Data from Randomized Clinical Trial on treating corticosteroid-induced hyperglycemia with the use of NPH insulin protocol therapy.
This randomized controlled trial was conducted and sponsored by the Hennepin Healthcare Research Institute. The study was targeted toward inpatients with diabetes that were receiving corticosteroids and how those corticosteroids affected their blood sugar levels. The use of corticosteroids in patients with or without diabetes can result in the patient developing severe hyperglycemia.
How do corticosteroids induce hyperglycemia? Many ask this question because most people don’t understand the correlation. Corticosteroids are medications that have been used for many years, for patients with acute and chronic illnesses. They are medications that are mainly prescribed for their anti-inflammatory and immunosuppressive qualities. Although they have great benefits, they come with equally drastic disadvantages, such as the biggest one: corticosteroid-induced hyperglycemia. The pathophysiology behind how corticosteroids cause this effect is that they oppose the action of insulin and stimulate the act of gluconeogenesis, which is basically a metabolic pathway in the body that allows it to store energy in order to increase glucose production. This entire process leads to increased glucose output by the liver. There are people whose bodies can combat this process by producing more insulin to make up for this outcome and manage normal glucose levels, but then there are many people whose bodies cannot make up for this effect, thus resulting in the patient developing diabetes if they didn’t have it before, or becoming hyperglycemic if they were already diagnosed with diabetes prior to being hospitalized.
The focus of this study was directed towards using an NPH (neutral protamine Hagedorn) insulin protocol in order to help better control patients’ glucose levels. The use of this NPH insulin protocol was suggested to try in these hospitalized patients who were at risk for developing hyperglycemia. NPH insulin is properly timed in that on average it will begin to decrease blood glucose within 1 to 2 hours after injecting. NPH insulin also has a longer duration of action; it continues to work even after 12 hours have gone by. Researchers proposed the use of this insulin protocol in order to neutralize the corticosteroid-induced hyperglycemia. This insulin was given to patients alongside their regular insulin procedure and timed to correlate with the dose of corticosteroids that the patient was also taking. This protocol was intended to place patients in independent and control group settings, thereby timely monitoring their glucose levels during their hospital stay.

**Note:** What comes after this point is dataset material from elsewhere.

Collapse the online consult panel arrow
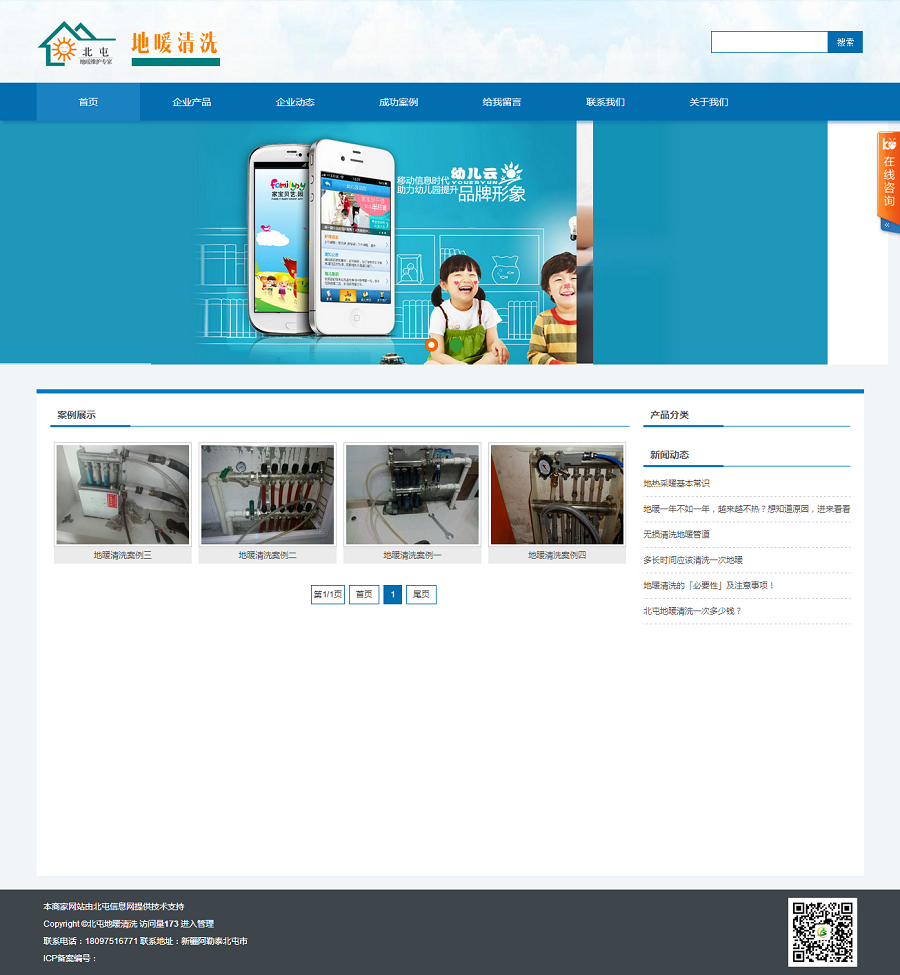This screenshot has width=900, height=975. [886, 225]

It was a randomized, prospective, non-blinded study that involved patients with diabetes who were inpatients at the hospital and were concurrently receiving more than or equal to 10 mg of prednisone per day or equivalent. The high dose corticosteroid group included patients who were receiving more than 40 mg of prednisone or equivalent. The patients on the high dose of corticosteroids received a 0.3 unit/kg dose of NPH insulin between 6:00 AM through 8:00 PM if they were eating. If they were not eating, they received a dose of 0.2 unit/kg of NPH insulin between the hours of 8:00 PM and 6:00 AM. The patients on the low dose of corticosteroids were those receiving prednisone 10-40 mg per day; these patients received 0.15 units/kg between 6:00 AM and 8:00 PM if they were eating. If they were not eating, they received 0.1 units/kg between the hours of 8:00 PM and 6:00 AM.

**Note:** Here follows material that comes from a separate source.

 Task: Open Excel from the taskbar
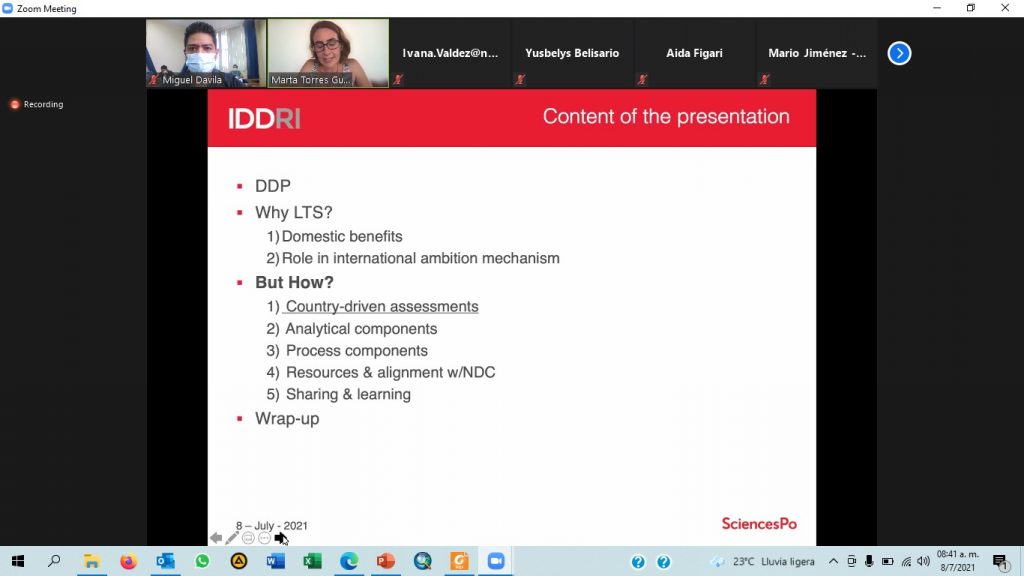point(312,562)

Primary outcome measures included the point of care glucose levels between both the independent and the control groups. These values are the umbrella of the mean point of care blood glucose. The independent group that received NPH insulin with each corticosteroid dose had an overall mean of 225 mg/dl. The control group that received their normal insulin without the NPH insulin had an overall mean of 266 mg/dl. This clearly indicated that the control group patients had an increased measurement of glucose as compared to the independent group. A key secondary outcome that was measured included episodes of hypoglycemia between the NPH group and the control group. Through this measure, the researchers observed that six patients in the independent NPH group underwent hypoglycemic episodes as compared to zero patients in the control group. This is a significant discovery in moving forward with this study because as readers we can clearly piece together the effects of the NPH insulin protocol and how it drastically influenced these patients’ glycemic levels. Another significant secondary outcome was the incidence of hyperglycemia shown as glucose levels above 400 mg/dL. In the independent NPH group, the percentage of total measurements was 5.9 percent as compared to the control group, which was 8.5 percent. This key difference in percent again confirmed that there was a major effect on glycemic levels in those patients’ receiving NPH insulin while on corticosteroids versus those who were not.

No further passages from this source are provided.